(Data records)
* * *
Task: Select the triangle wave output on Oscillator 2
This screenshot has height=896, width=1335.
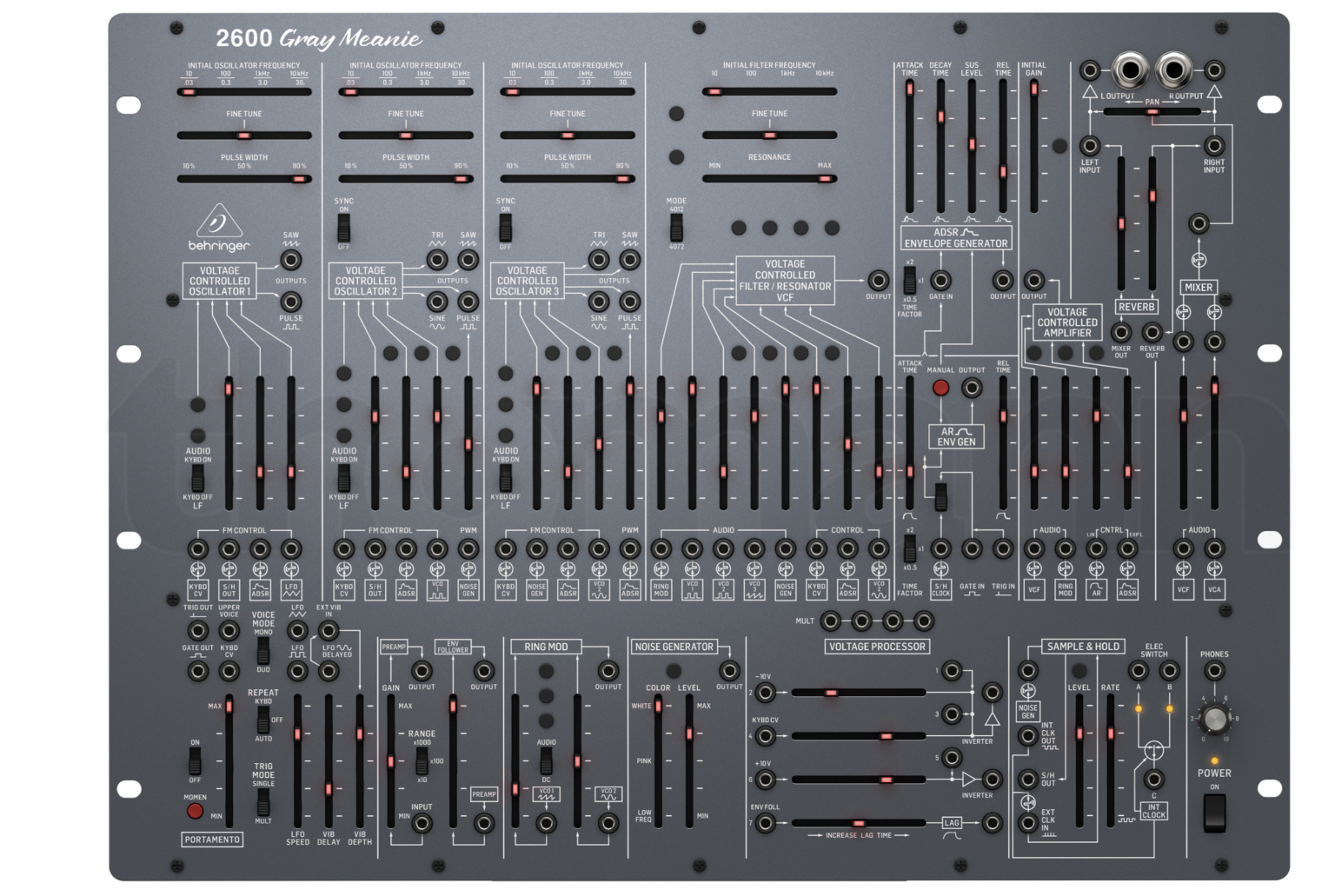Action: click(435, 260)
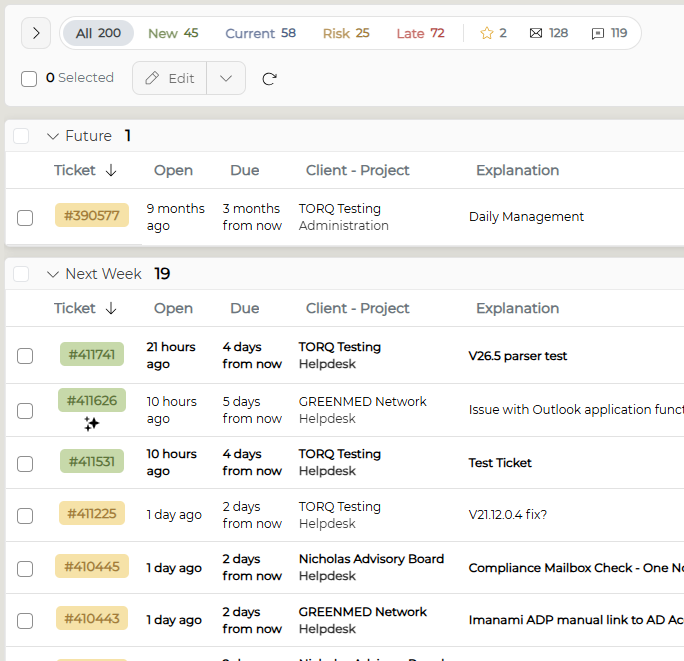Filter by chat comment icon count 119

pyautogui.click(x=598, y=34)
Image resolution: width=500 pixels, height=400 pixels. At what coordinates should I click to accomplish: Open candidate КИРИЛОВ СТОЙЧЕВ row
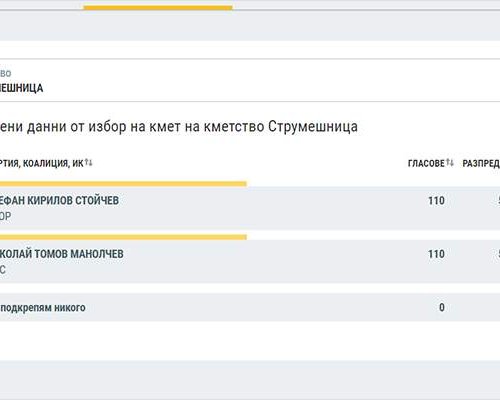point(250,208)
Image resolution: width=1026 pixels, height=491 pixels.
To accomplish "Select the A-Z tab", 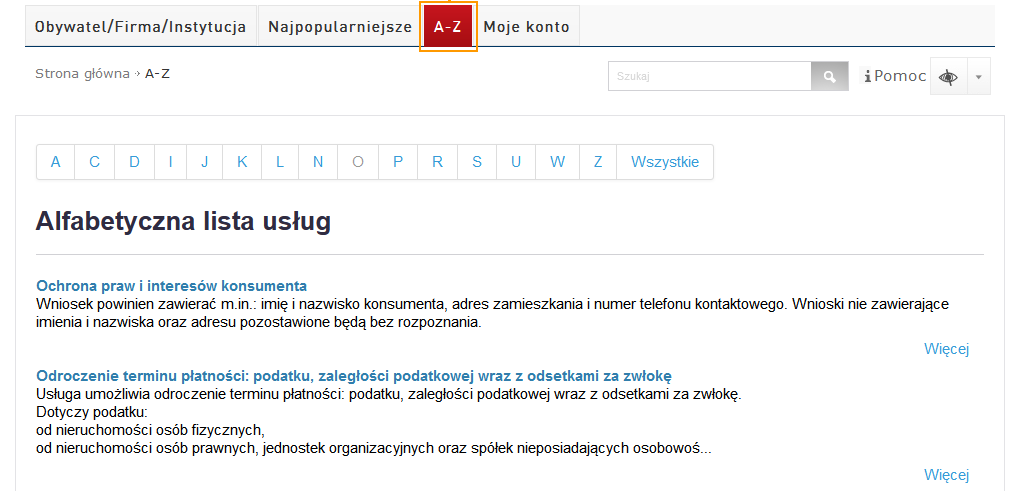I will pyautogui.click(x=447, y=27).
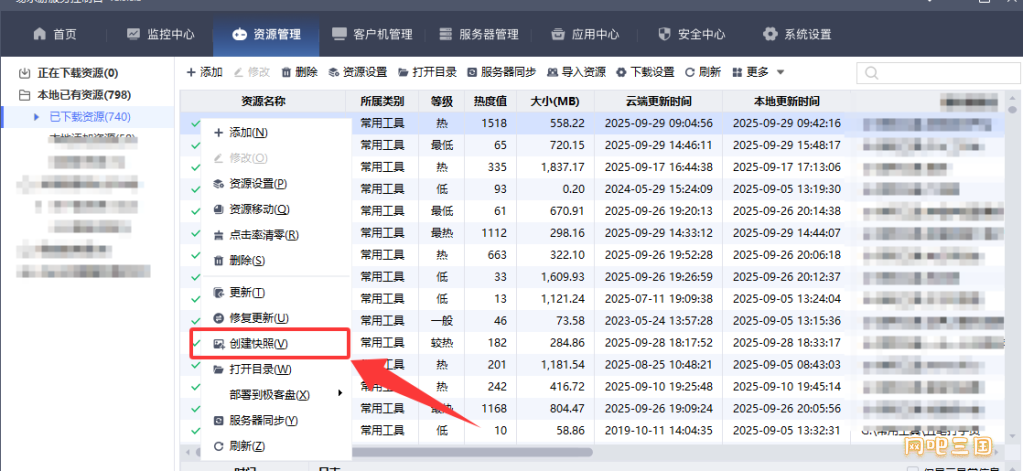Toggle green check of row with 热度值 65
1023x471 pixels.
point(196,145)
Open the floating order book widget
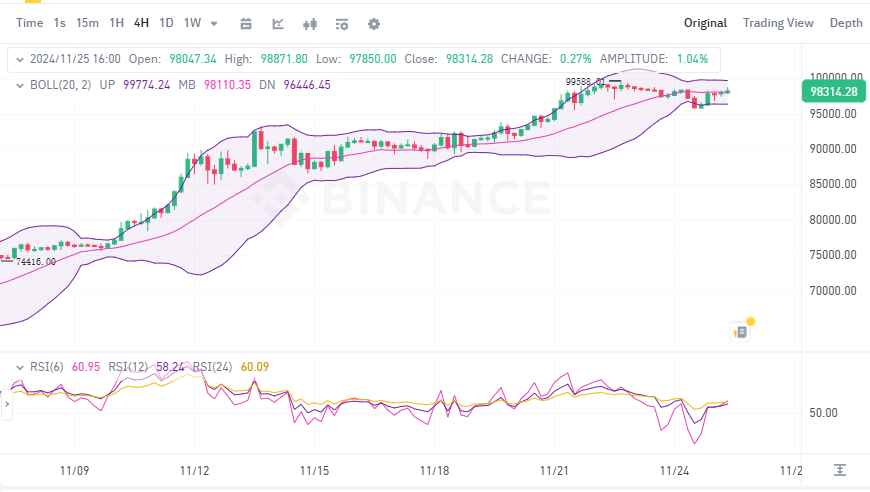Viewport: 870px width, 492px height. (741, 331)
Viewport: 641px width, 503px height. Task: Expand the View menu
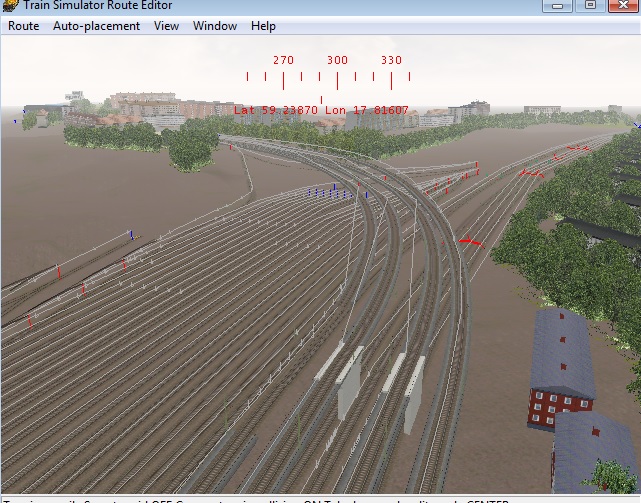(166, 26)
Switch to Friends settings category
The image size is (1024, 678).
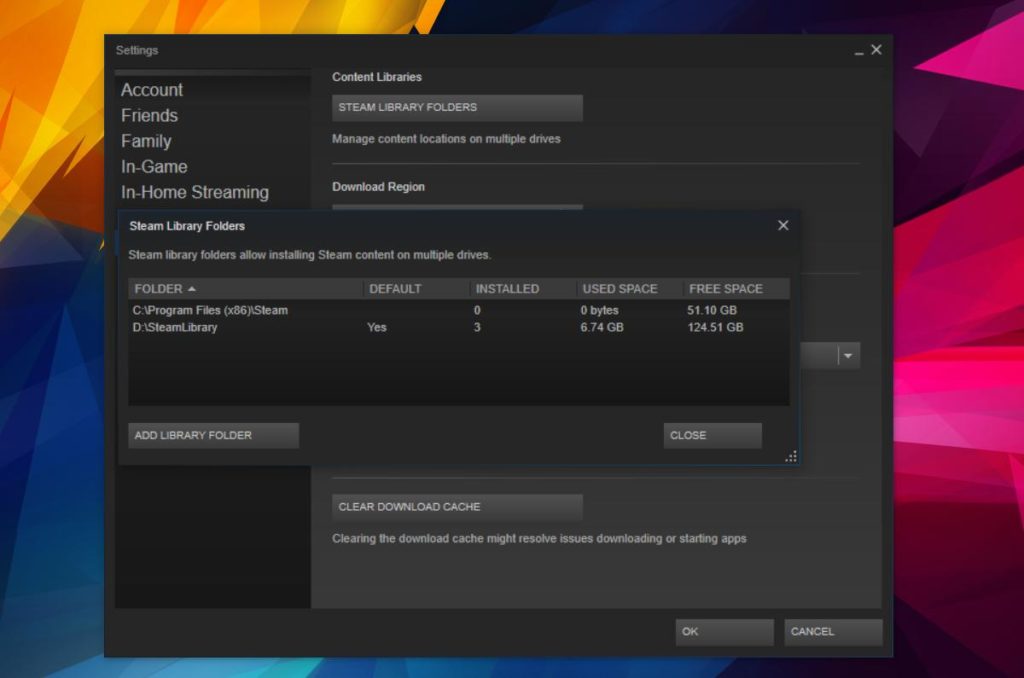coord(150,116)
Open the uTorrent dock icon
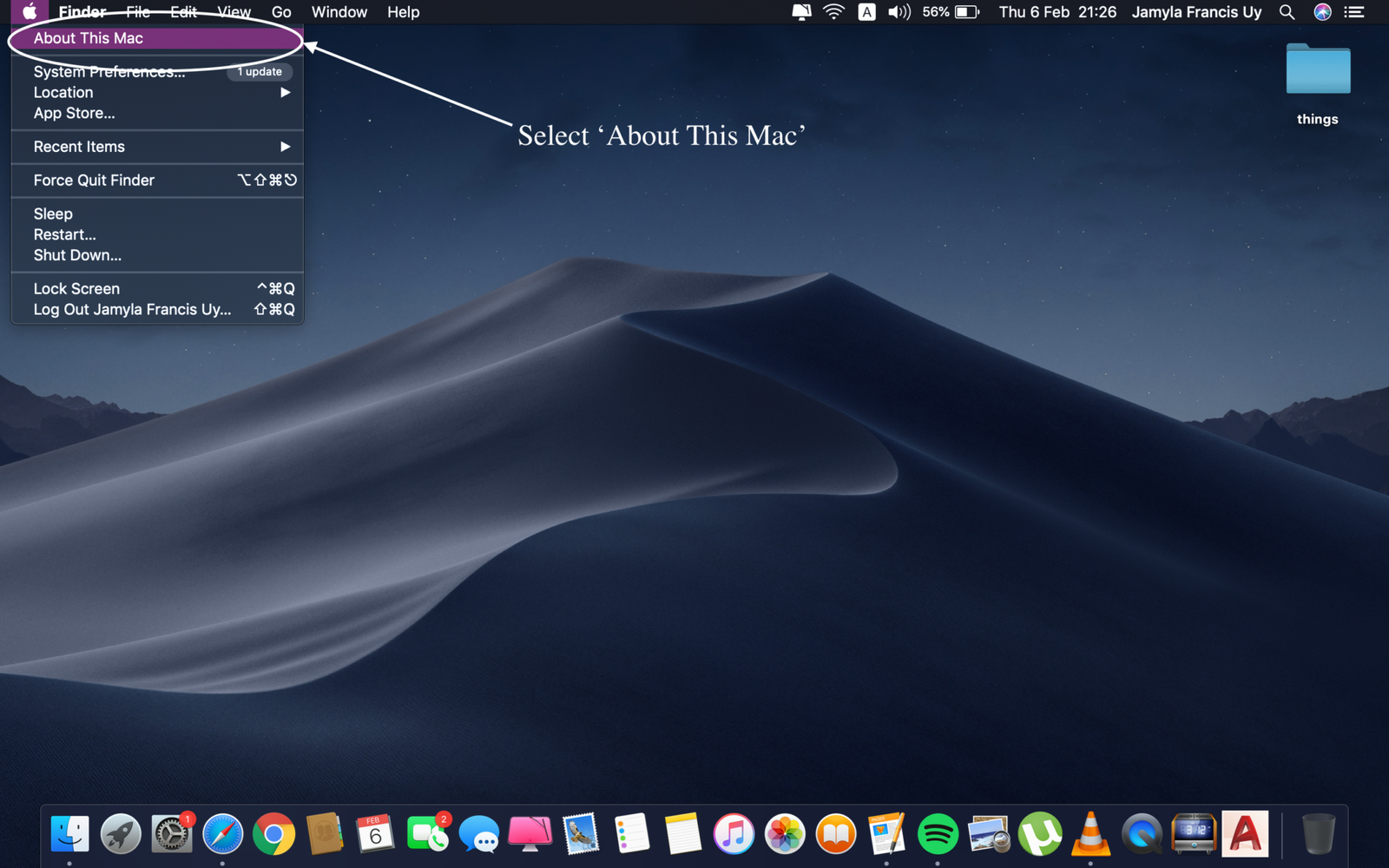The height and width of the screenshot is (868, 1389). click(1040, 835)
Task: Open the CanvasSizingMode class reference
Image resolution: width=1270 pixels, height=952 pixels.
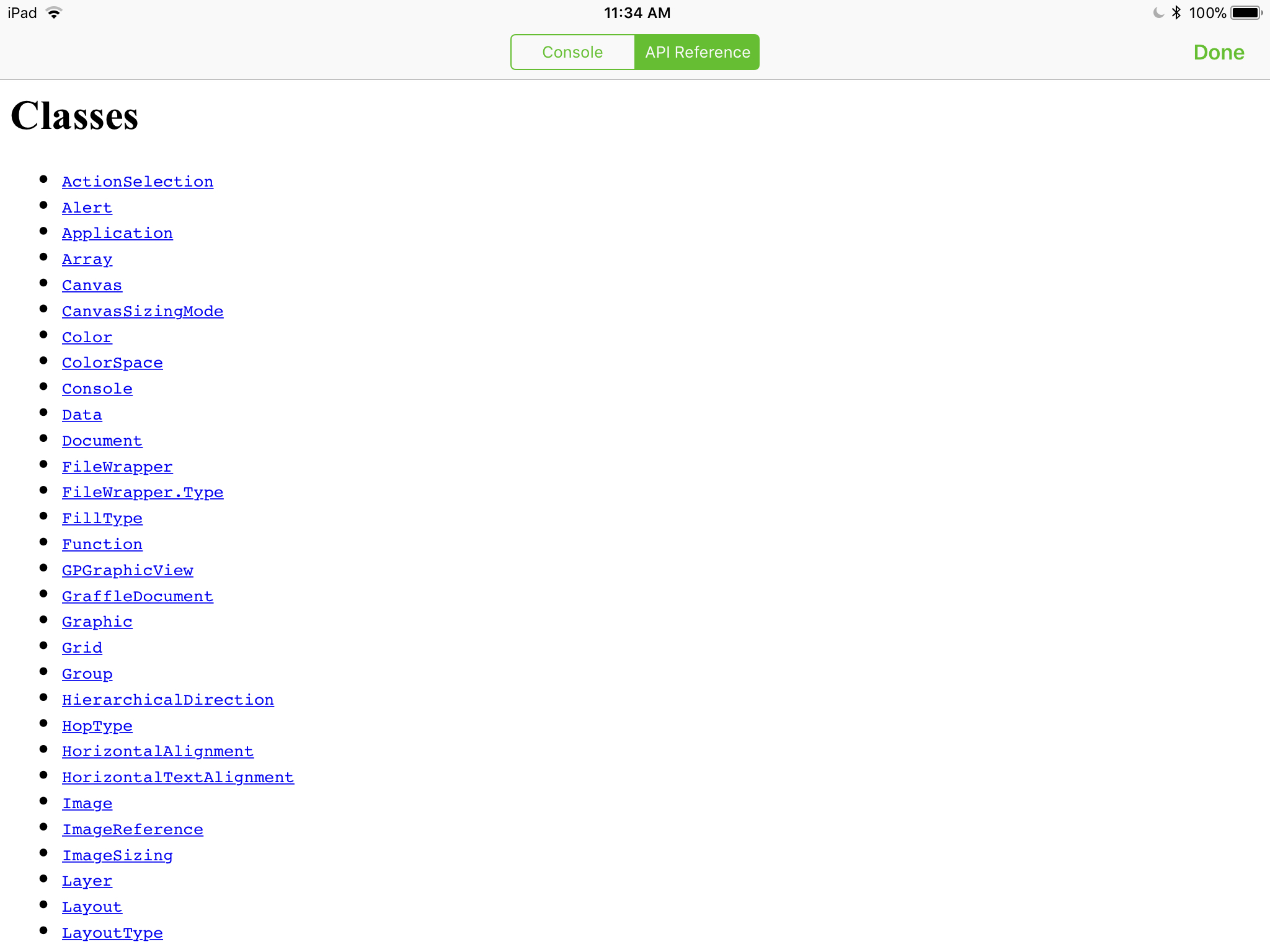Action: click(143, 311)
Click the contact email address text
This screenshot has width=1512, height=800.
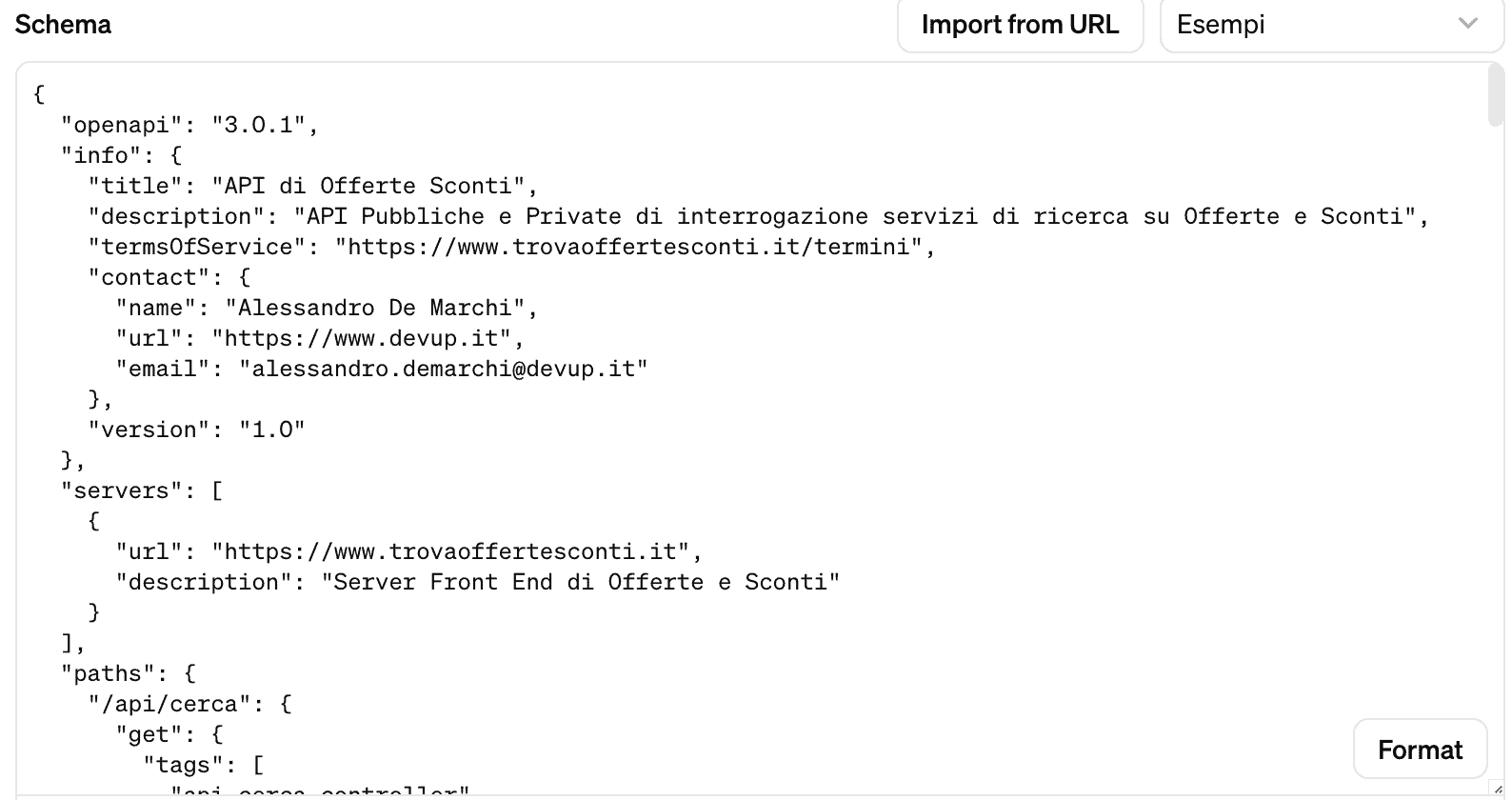click(x=443, y=369)
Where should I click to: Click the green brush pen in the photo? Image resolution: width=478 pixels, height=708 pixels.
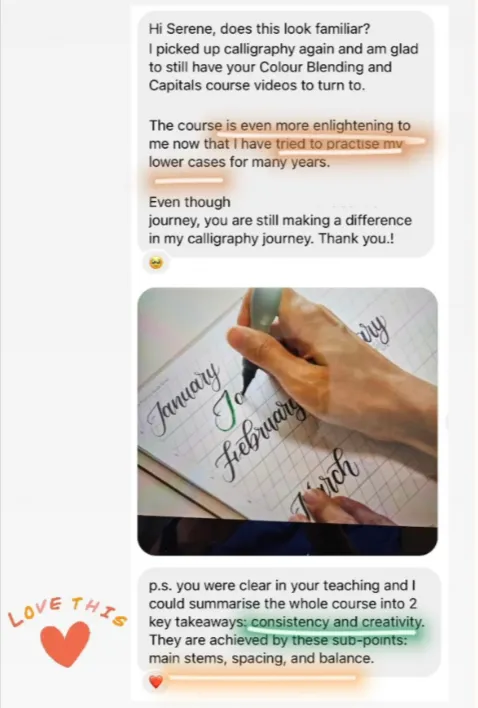coord(260,336)
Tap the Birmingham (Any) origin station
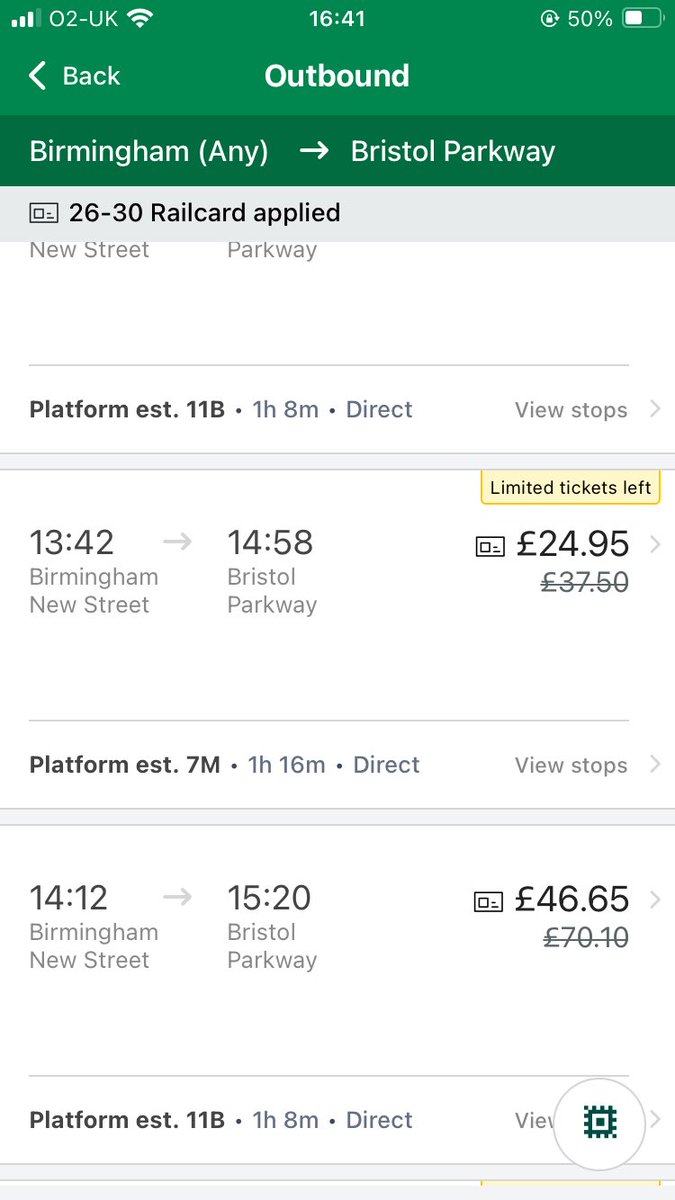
* * *
— Task brief —
Your task is to retype, exactly and only, the lines from the line holding "Task: Open the" through the final line of the data above, with both ends kept. Drop the pictures.

— Exercise response —
Task: Open the CanvasSizingMode class reference
Image resolution: width=1270 pixels, height=952 pixels.
Action: click(143, 311)
Click the contact email address text
This screenshot has width=1512, height=800.
click(x=443, y=369)
Where should I click to: Click the green brush pen in the photo? Image resolution: width=478 pixels, height=708 pixels.
coord(260,336)
Tap the Birmingham (Any) origin station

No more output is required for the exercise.